Pathunyu Yimsomruay

Personal information
- Full name: Pathunyu Yimsomruay
- Nickname: Guy
- National team: Thailand
- Born: 6 July 1979 (age 47) Bangkok, Thailand
- Height: 1.75 m (5 ft 9 in)
- Weight: 68 kg (150 lb)

Sport
- Sport: Swimming
- Strokes: Backstroke, medley
- College team: University of Virginia (U.S.)
- Coach: Mark Bernardino (University of Virginia) Dick Shoulberg (Germantown Academy)

Medal record
Men's swimming
Representing Thailand
Southeast Asian Games
| Gold medal – first place | 2003 Hanoi | 4×100 m medley |
| Silver medal – second place | 1999 Brunei | 200 m medley |
| Bronze medal – third place | 2001 Kuala Lumpur | 200 m medley |
| Bronze medal – third place | 2001 Kuala Lumpur | 400 m medley |

= Pathunyu Yimsomruay =

Thai swimmer (born 1979)

Pathunyu "Guy" Yimsomruay (born July 6, 1979) is a Thai former swimmer, who specialized in backstroke and in individual medley events. He swam for Thailand in the 2000 Sydney Olympics, but did not make it to the finals. He excelled, however, as a four-time medalist at the Southeast Asian Games in 1997, 1999, 2001, and 2003. While studying in the United States, Yimsomruay earned four All-American and five All-ACC honors for the Virginia Cavaliers.

== Early years ==
Yimsomruay was born in Bangkok, Thailand, on July 6, 1979, the son of Sayan, a Bangkok advertising executive, and Sumalee Yimsomruay. He started his sporting career at an early age, as a member of Bangkok's Singha Swimming Club. At Singha, by late Junior High, he regularly practiced four hours a day, five days a week. He accepted a full scholarship to study at the Germantown Academy in Fort Washington, Pennsylvania, which was provided by the sponsors of the Singha Swimming Club. At Germantown Academy, he was coached by Hall of Fame Coach Dick Shoulberg who helped improve his technique and was known for getting the most out of his more talented swimmers. Coach Shoulberg first took note of Yimsomruay at Thailand's National Youth Games in Thailand in 1994.

== Germantown Academy era ==
At Germantown Academy, Yimsomruay increased his practice times from four hours a day weekdays to six hours a day six days a week under the demanding training regiment of Dick Shoulberg. By his Junior year in High School in December 1997, he had swum the 400-meter IM in 4:30.8 and the 200-meter IM in 2:06.7, which gave him Senior National Status in the two events. During his high school career, he set Germantown Academy records in the 100-yard butterfly (50.65) and 100-yard backstroke (50.40), and received all-league and all-section honors.

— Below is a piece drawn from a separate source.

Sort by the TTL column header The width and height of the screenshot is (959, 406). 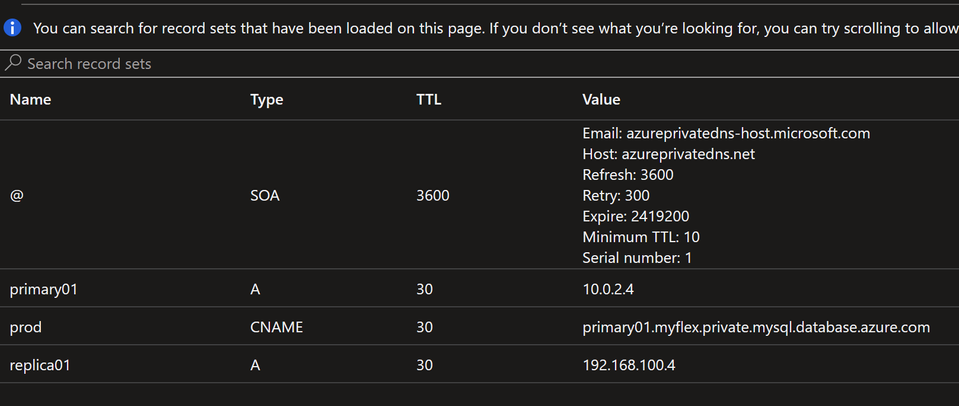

== University of Virginia ==
In 1999, Yimsomruay attended the University of Virginia in Charlottesville, where he majored in sociology, and swam for the Virginia Cavaliers, swimming and diving team under head coach Mark Bernardino. While swimming for the Cavaliers, he received four All-American and five All-ACC honors, and eventually helped the school's team claim a 200-yard freestyle relay title at the 2002 Atlantic Coast Conference Championships.

==2000 Sydney Olympics==
Yimsomruay competed for Thailand in the men's 200 m individual medley at the 2000 Summer Olympics in Sydney. After winning his first gold medal at the SEA Games in Brunei, his entry time of 2:04.90 was officially accredited under a FINA B-standard. He challenged seven other swimmers in heat four of the 2000 Olympics, including Latvia's two-time Olympian and top favorite Valērijs Kalmikovs. He closed out the field to last place by 4.31 seconds behind winner Dean Kent of New Zealand. Yimsomruay failed to advance into the semifinals, as he placed forty-third overall in heat four with a time of 2:08.38.

==Southeast Asian Games==
Yimsomruay excelled in Southeast Asian Games competitions, bringing greater recognition to Thai swimmers. At the age of 18, in one of the high points of his early swimming career he took a second place silver medal with a 4:30.8 in the 400-meter IM in the Southeast Asian Games in Indonesia in October 1997. Yimsomruay also competed for the national team when Thailand hosted the 1998 Asian Games, but failed to collect a medal in his signature events, the 200-meter backstroke or the 200-meter individual medley.

At the 2001 Southeast Asian Games in Kuala Lumpur, Malaysia, Yimsomruay won two bronze medals one in the 200 m individual medley (2:07.38), and in the 400 m individual medley (4:32.29).

In the 1999 and 2003 Asian Games, benefitting from demanding training and quality coaching, he won a gold medal in the 200-meter medley in 1999 in Brunei, and another gold medal in the 4x100-meter relay in 2003 in Hanoi.